Organisations face a significant attack resistance gap between what they are able to protect and what they need to protect
HackerOne has compiled a report from survey responses from enterprise organisations in North America and Europe, and found four areas critical for organisations to increase their resistance to attack:
- An understanding of their attack surface
- The cadence of application testing compared to release cycles
- The depth and style of security testing
- The availability of technical talent capable of carrying out these tasks
Overall, organisations had a confidence score of 63 per cent across a composite of these four areas.
Marten Mickos, CEO of HackerOne. “We conducted this research to illustrate the problem and show the way toward improvement. Organisations that broaden their scope of testing, and do it continuously, are seeing their attack resistance gap shrink.”

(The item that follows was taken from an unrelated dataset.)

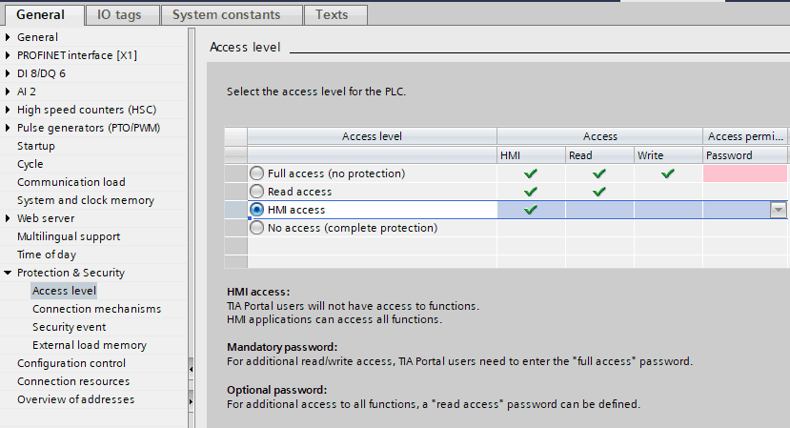Viewport: 790px width, 428px height.
Task: Expand High speed counters (HSC) node
Action: [9, 110]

One-third of respondents say they monitor less than 75 percent of their attack surface. Almost 20 percent of participants believe that over half of their attack surface is unknown or not observable, leaving them vulnerable to external threats, especially as digital transformation and development continue at an accelerated pace.
Additionally, 44 percent of organisations stated they are not totally confident that they can close the attack resistance gap. The cyber skills shortage exacerbates their ability to protect the full attack surface — 80 percent of respondents expressed concern about a lack of available skills and experienced security talent.

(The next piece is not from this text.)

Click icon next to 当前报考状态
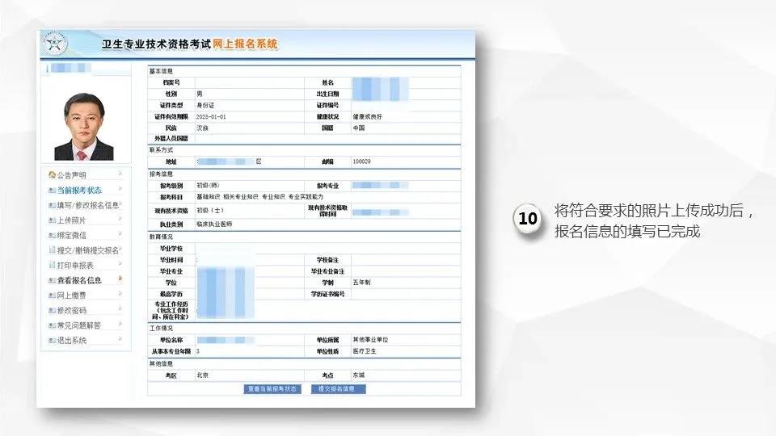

The over-reliance on security and scanning tools as a quick fix or a one-size-fits-all approach is also an area of concern, the report said.
Data also demonstrated how many companies see Attack Surface Management (ASM) as a compulsory security exercise, rather than a strategic tool in their overall security plan. Only 22 per cent of companies use ASM solutions to minimise exposed development infrastructure and weak, insecure, or deprecated crypto.